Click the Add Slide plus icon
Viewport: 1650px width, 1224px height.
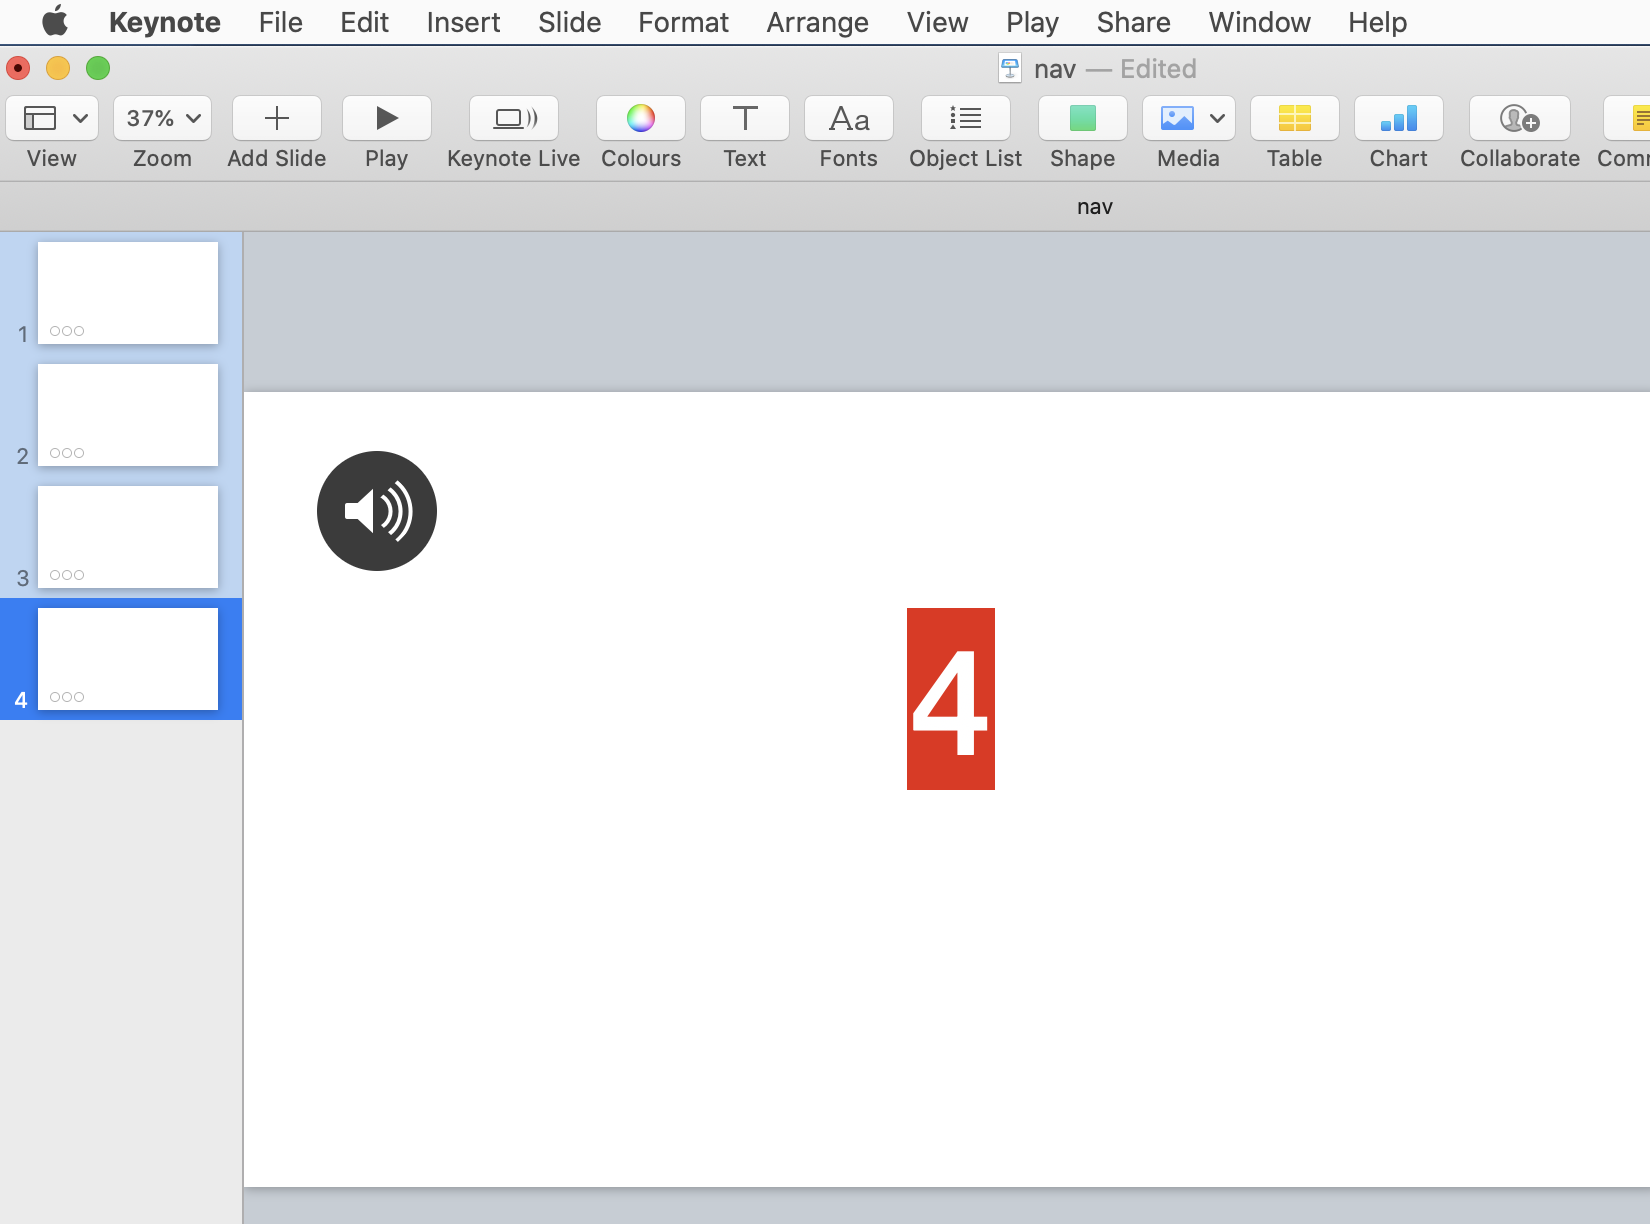pos(277,119)
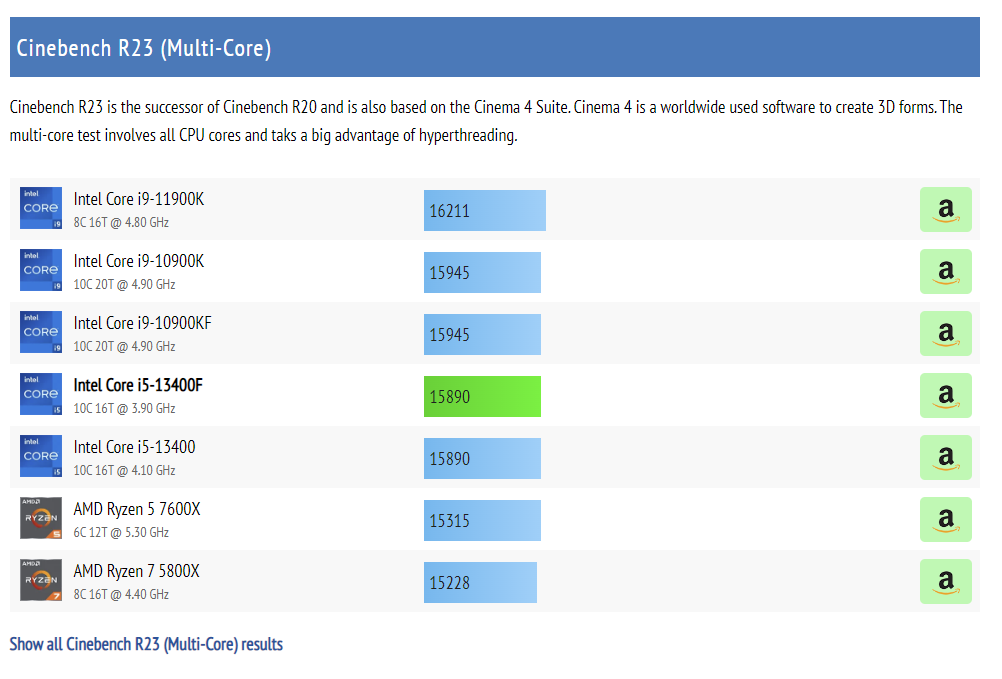Screen dimensions: 1002x679
Task: Open Amazon button for Intel Core i9-10900KF
Action: pos(945,333)
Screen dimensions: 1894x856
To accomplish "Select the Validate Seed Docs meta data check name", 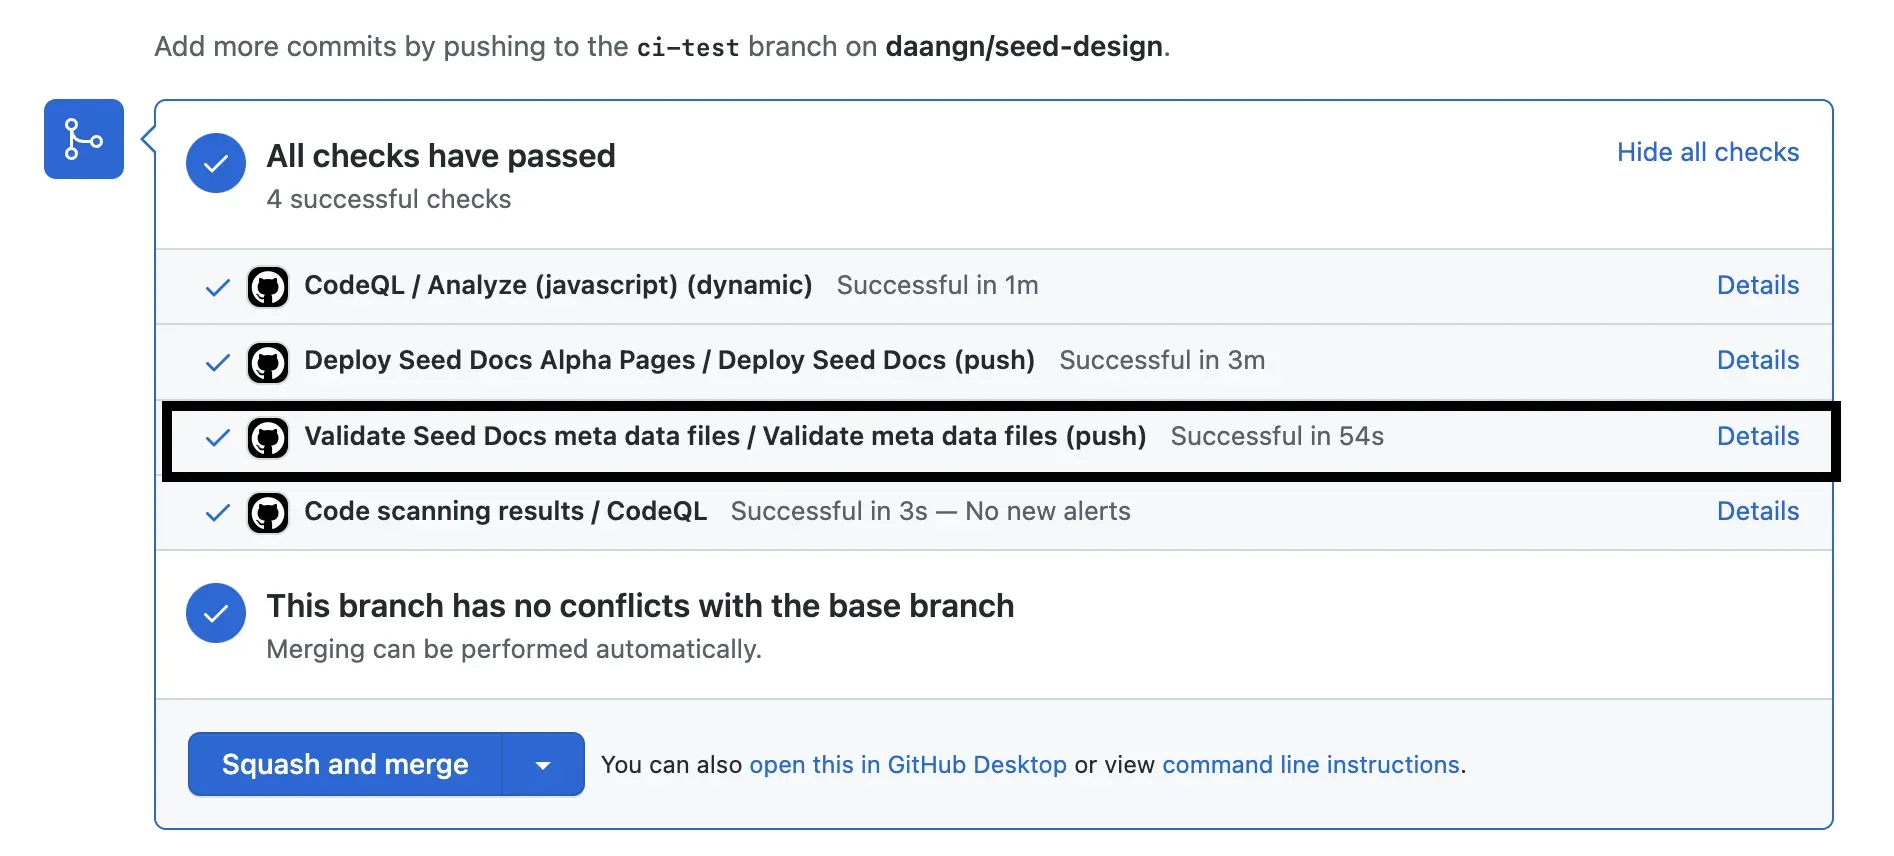I will (724, 437).
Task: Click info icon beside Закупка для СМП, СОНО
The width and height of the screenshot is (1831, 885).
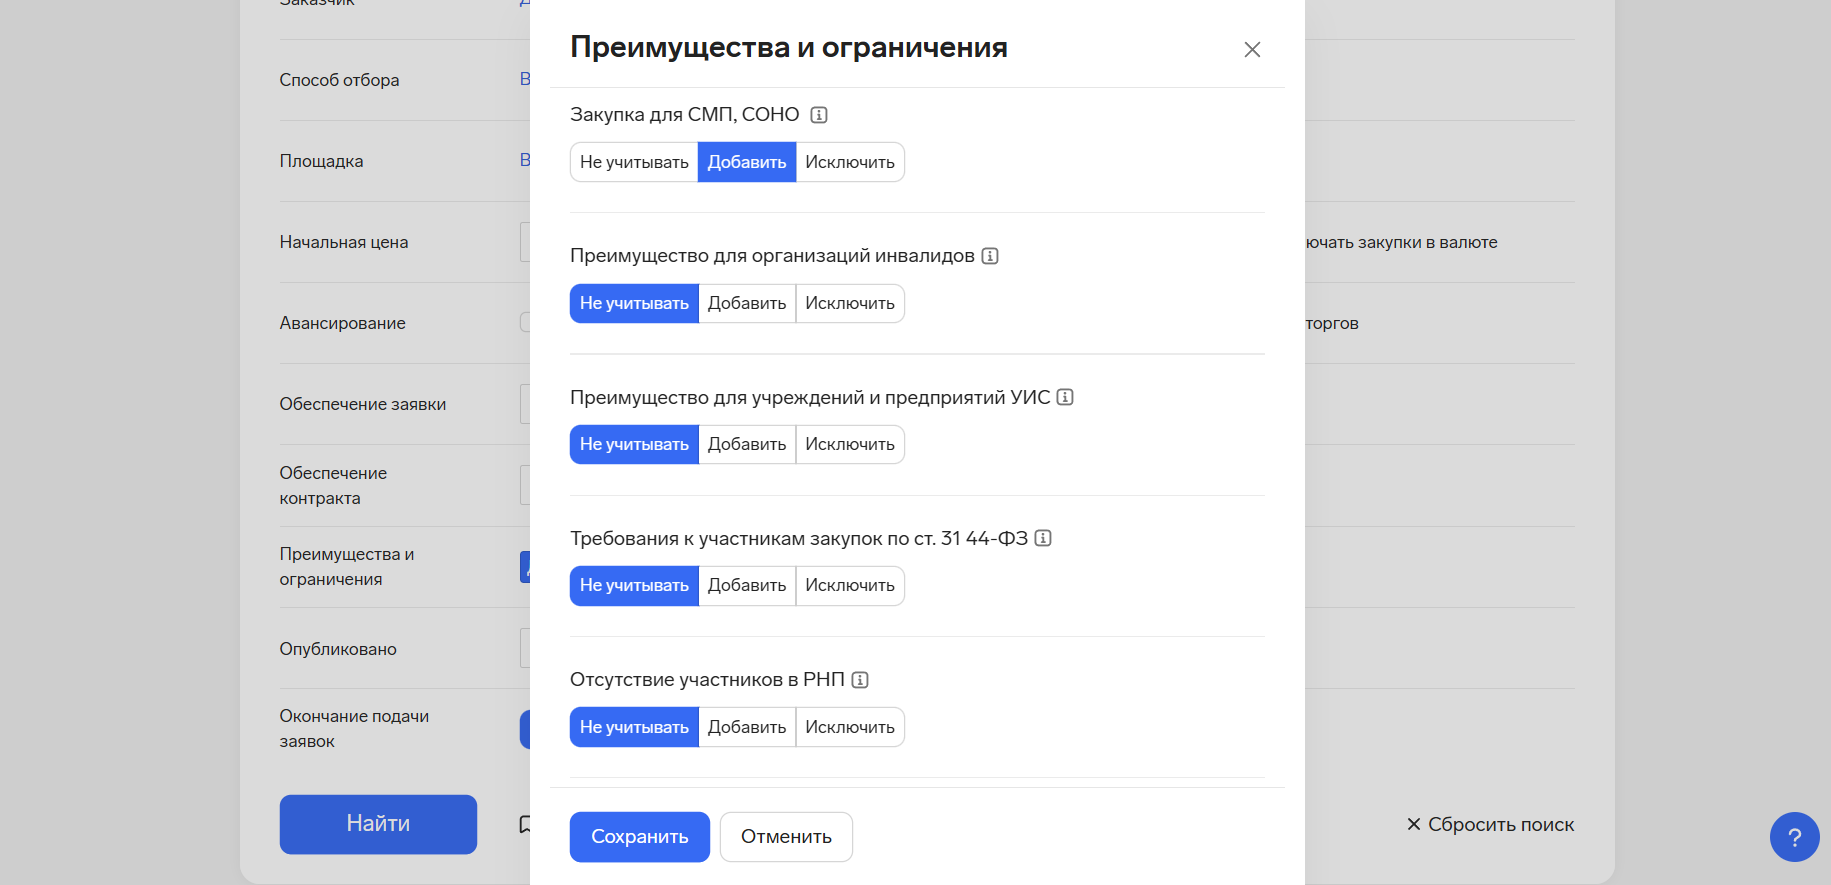Action: point(819,115)
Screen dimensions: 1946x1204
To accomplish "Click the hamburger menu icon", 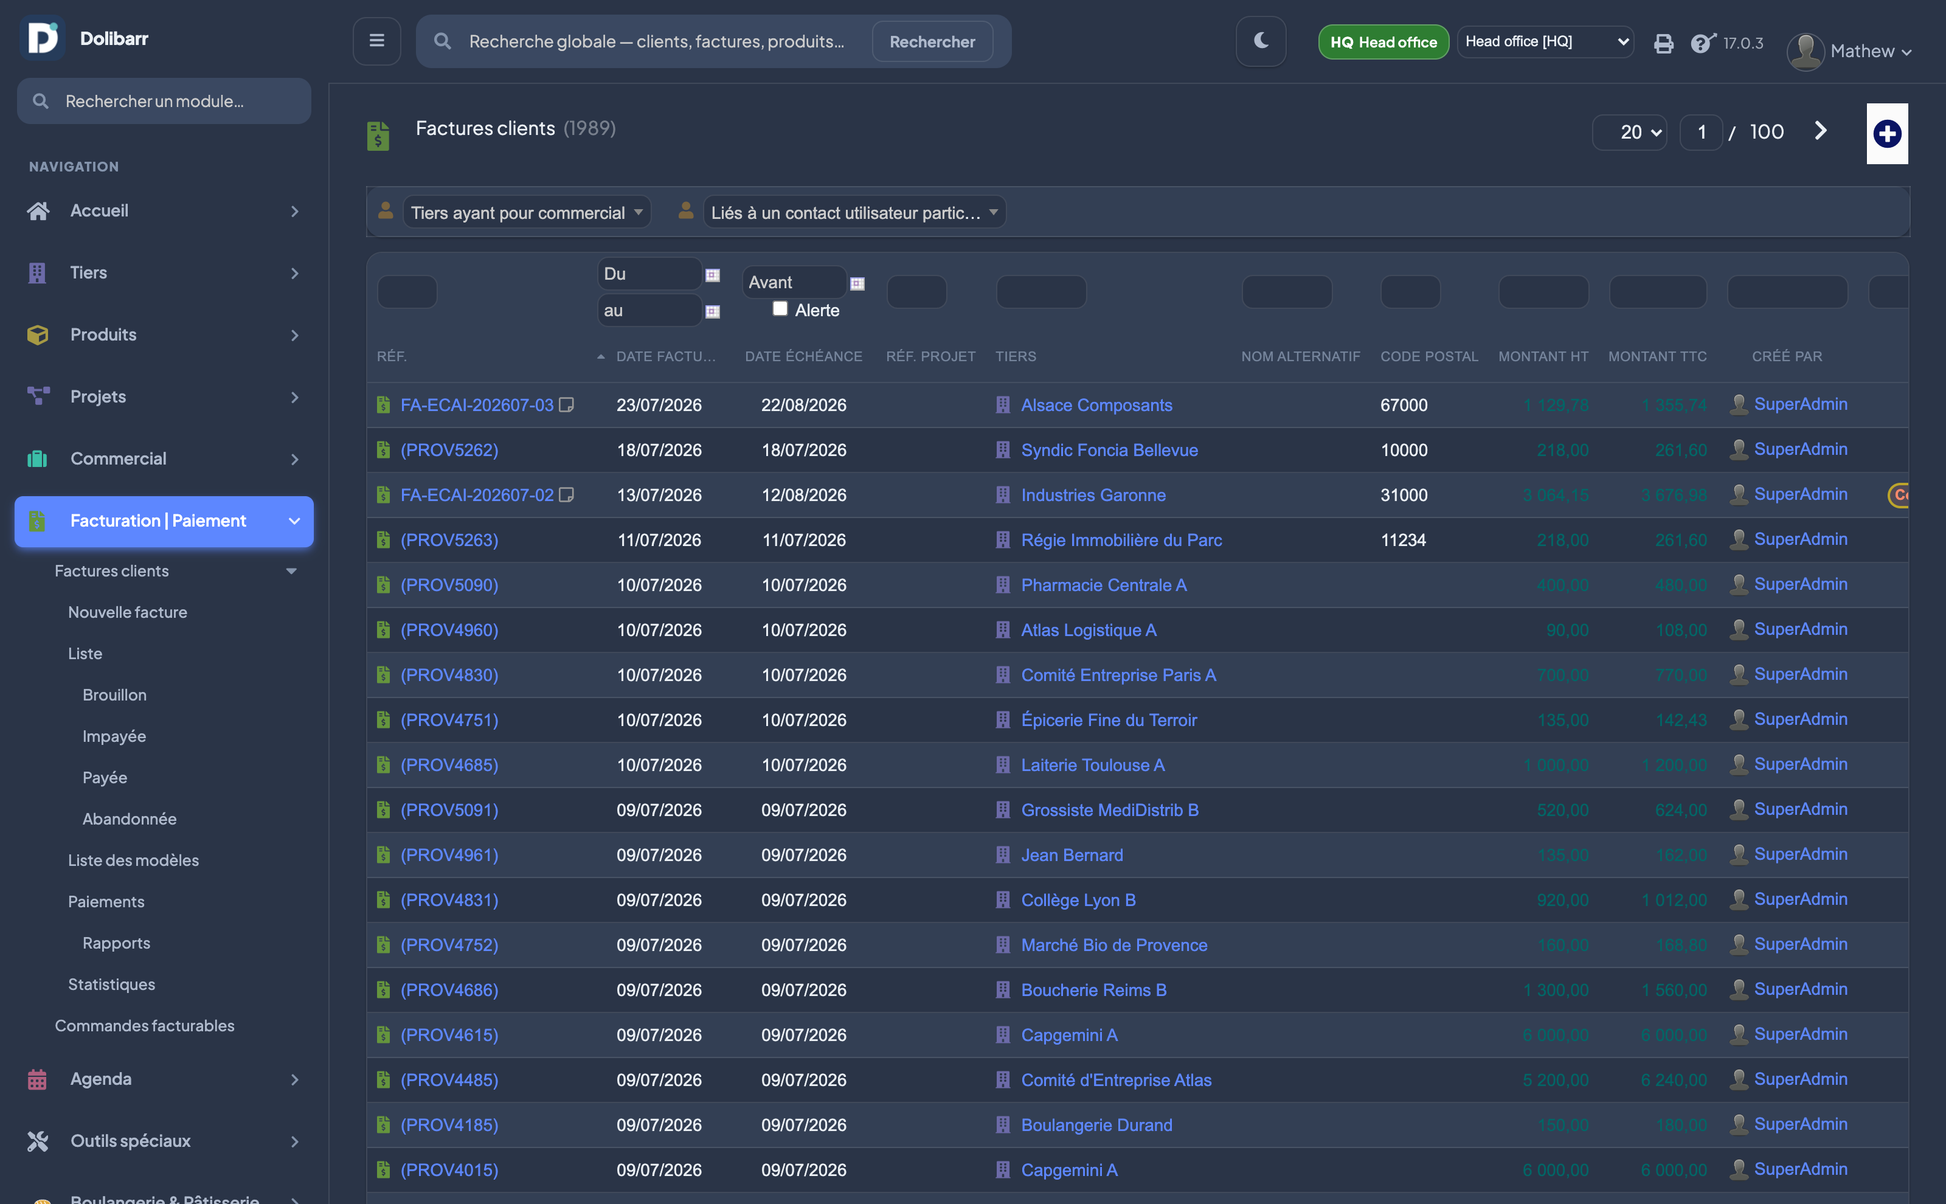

# # # # # # #

__WHAT IS REQUIRED__
With pictures left out, print the lines of the material above from the line containing "The width and" through its last line, exactly and nothing more.

__SOLUTION TO THIS PROBLEM__
The width and height of the screenshot is (1831, 885).
Action: point(819,115)
Screen dimensions: 1946x1204
To accomplish "Click the hamburger menu icon", 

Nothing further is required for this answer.